Etre une source d'information gratuite, librement accessible. Aussi (peu) fiable que les payantes, et sur certain points, bcp plus fournie (notamment dans le domaine de l'informatique).

C'est sur que chercher dans Wikipedia la réponse à la question "le libéralisme est-il en train de trouver sa propre limite" est complètement naïf. Par contre chercher dans Wikipedia la monnaie locale du Turkmenistan , ou la date de naissance de Jacques II de Chabannes est parfaitement pertinent.

Et comme toute source d'information, si votre vie dépend de la véracité d'une information, quelle qu'elle soit, vaut mieux vérifier ailleurs (les erreurs involontaires sont bcp plus répandues que les déformations volontaires !)

----------

## DuF

Bonjour,

Alors voilà une énième polémique concernant Wikipédia. Pour ma part je trouve ça toujours positif car l'outil devra s'améliorer.

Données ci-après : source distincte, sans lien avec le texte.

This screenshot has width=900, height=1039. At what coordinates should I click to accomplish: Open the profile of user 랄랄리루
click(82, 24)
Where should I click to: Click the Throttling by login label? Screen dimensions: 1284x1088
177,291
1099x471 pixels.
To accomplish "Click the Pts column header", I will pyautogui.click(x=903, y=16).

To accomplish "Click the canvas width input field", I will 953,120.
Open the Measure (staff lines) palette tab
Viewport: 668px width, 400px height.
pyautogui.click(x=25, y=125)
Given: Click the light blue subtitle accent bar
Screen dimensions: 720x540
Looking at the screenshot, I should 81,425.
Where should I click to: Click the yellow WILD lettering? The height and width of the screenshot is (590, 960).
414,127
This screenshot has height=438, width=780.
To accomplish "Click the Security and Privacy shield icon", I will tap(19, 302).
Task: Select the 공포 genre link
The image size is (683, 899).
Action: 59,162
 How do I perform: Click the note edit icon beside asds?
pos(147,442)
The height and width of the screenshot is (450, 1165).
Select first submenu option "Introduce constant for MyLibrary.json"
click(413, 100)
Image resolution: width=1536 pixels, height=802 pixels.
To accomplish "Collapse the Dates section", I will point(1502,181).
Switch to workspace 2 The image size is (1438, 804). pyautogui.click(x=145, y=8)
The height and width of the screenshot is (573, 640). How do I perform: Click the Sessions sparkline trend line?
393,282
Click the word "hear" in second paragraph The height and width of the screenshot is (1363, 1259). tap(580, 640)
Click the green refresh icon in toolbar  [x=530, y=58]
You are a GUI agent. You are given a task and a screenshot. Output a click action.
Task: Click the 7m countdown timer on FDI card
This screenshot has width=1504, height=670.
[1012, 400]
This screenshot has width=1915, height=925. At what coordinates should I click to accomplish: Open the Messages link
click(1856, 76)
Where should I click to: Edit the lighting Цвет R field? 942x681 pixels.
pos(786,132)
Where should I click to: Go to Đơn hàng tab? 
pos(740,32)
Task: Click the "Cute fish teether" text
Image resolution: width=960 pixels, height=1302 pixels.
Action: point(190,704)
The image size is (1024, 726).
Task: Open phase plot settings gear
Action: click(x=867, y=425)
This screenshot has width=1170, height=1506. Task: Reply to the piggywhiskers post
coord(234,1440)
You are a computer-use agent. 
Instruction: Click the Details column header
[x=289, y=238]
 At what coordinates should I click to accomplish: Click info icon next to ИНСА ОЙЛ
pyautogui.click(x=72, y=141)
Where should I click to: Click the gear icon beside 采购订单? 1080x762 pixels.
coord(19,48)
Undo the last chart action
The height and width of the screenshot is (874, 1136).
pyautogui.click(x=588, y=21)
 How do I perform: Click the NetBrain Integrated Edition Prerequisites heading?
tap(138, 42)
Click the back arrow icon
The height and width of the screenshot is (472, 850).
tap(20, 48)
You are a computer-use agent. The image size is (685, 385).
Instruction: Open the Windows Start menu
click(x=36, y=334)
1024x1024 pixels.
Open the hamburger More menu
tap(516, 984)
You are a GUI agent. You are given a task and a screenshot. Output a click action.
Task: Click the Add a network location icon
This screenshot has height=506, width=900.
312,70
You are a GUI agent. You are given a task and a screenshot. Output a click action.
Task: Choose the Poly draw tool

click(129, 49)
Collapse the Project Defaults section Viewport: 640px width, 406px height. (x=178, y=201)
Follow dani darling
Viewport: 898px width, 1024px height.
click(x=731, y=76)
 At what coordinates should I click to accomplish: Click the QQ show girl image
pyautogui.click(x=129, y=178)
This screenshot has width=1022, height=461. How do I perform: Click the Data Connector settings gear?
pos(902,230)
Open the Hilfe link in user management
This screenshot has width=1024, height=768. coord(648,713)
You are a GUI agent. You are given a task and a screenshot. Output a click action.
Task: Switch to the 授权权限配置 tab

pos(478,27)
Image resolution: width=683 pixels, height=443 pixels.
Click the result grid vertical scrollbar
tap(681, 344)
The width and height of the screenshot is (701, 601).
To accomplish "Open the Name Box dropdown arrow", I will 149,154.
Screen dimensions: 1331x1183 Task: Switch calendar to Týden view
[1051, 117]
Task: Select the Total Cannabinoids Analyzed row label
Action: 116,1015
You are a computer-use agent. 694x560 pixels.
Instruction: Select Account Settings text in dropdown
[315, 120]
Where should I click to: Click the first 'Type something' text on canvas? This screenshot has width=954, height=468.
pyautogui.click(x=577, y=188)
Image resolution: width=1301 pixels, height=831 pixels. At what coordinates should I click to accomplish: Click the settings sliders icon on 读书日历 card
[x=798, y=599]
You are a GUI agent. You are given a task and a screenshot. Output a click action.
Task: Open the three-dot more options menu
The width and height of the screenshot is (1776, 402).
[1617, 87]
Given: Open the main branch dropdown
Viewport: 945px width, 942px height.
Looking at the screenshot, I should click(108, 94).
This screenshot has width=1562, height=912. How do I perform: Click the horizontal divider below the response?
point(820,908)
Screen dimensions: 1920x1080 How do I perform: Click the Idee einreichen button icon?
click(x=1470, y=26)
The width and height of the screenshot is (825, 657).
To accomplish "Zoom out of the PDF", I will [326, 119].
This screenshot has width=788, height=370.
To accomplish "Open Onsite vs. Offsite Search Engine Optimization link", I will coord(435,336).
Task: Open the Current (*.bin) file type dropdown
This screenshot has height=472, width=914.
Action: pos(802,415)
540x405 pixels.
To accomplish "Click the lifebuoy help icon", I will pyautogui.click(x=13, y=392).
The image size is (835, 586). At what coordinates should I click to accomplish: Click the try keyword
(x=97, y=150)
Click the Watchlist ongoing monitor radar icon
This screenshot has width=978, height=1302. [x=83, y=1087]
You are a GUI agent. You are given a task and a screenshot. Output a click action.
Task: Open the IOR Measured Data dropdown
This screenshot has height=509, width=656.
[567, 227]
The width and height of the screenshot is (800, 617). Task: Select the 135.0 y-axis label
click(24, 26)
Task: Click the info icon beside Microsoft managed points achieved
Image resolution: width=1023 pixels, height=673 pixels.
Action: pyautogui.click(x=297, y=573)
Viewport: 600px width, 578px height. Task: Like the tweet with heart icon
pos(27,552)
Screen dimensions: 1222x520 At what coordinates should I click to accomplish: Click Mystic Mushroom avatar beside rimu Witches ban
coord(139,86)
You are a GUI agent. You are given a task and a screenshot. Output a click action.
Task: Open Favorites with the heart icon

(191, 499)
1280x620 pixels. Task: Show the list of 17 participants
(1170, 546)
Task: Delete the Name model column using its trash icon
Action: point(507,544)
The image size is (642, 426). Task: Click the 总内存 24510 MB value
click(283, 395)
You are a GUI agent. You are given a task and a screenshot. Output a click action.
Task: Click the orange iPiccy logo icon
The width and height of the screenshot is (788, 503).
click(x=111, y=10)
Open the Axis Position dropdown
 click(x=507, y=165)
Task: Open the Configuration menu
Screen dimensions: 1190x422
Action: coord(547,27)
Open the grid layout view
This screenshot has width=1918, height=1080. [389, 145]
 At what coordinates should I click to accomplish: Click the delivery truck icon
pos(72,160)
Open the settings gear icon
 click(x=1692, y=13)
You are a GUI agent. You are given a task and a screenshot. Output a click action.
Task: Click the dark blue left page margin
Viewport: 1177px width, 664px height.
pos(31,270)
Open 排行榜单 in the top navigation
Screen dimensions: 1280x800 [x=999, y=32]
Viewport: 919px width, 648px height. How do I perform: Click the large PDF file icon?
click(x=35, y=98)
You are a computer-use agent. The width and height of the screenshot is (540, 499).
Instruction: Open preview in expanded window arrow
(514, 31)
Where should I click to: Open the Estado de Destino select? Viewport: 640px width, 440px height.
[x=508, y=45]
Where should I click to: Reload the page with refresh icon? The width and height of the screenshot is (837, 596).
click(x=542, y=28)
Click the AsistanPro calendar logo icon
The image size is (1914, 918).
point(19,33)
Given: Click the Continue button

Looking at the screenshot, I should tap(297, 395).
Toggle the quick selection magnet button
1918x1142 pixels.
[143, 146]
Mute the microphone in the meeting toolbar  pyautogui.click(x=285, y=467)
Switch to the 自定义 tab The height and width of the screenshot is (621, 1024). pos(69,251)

Après l'intérêt de Wikipédia pour moi est indéniable, car il me permet d'accéder à une source de connaissance qui m'aurait été impossible sans elle jusqu'à présent. Entre nous qui accède à Universalis ? Combien d'anglophones utilisent Britannica ? Pour moi Wikipedia c'est l'encyclopédie pour le peuple avec les défauts du peuple. Heureusement le peuple n'est pas que mauvais et le tout s'améliore.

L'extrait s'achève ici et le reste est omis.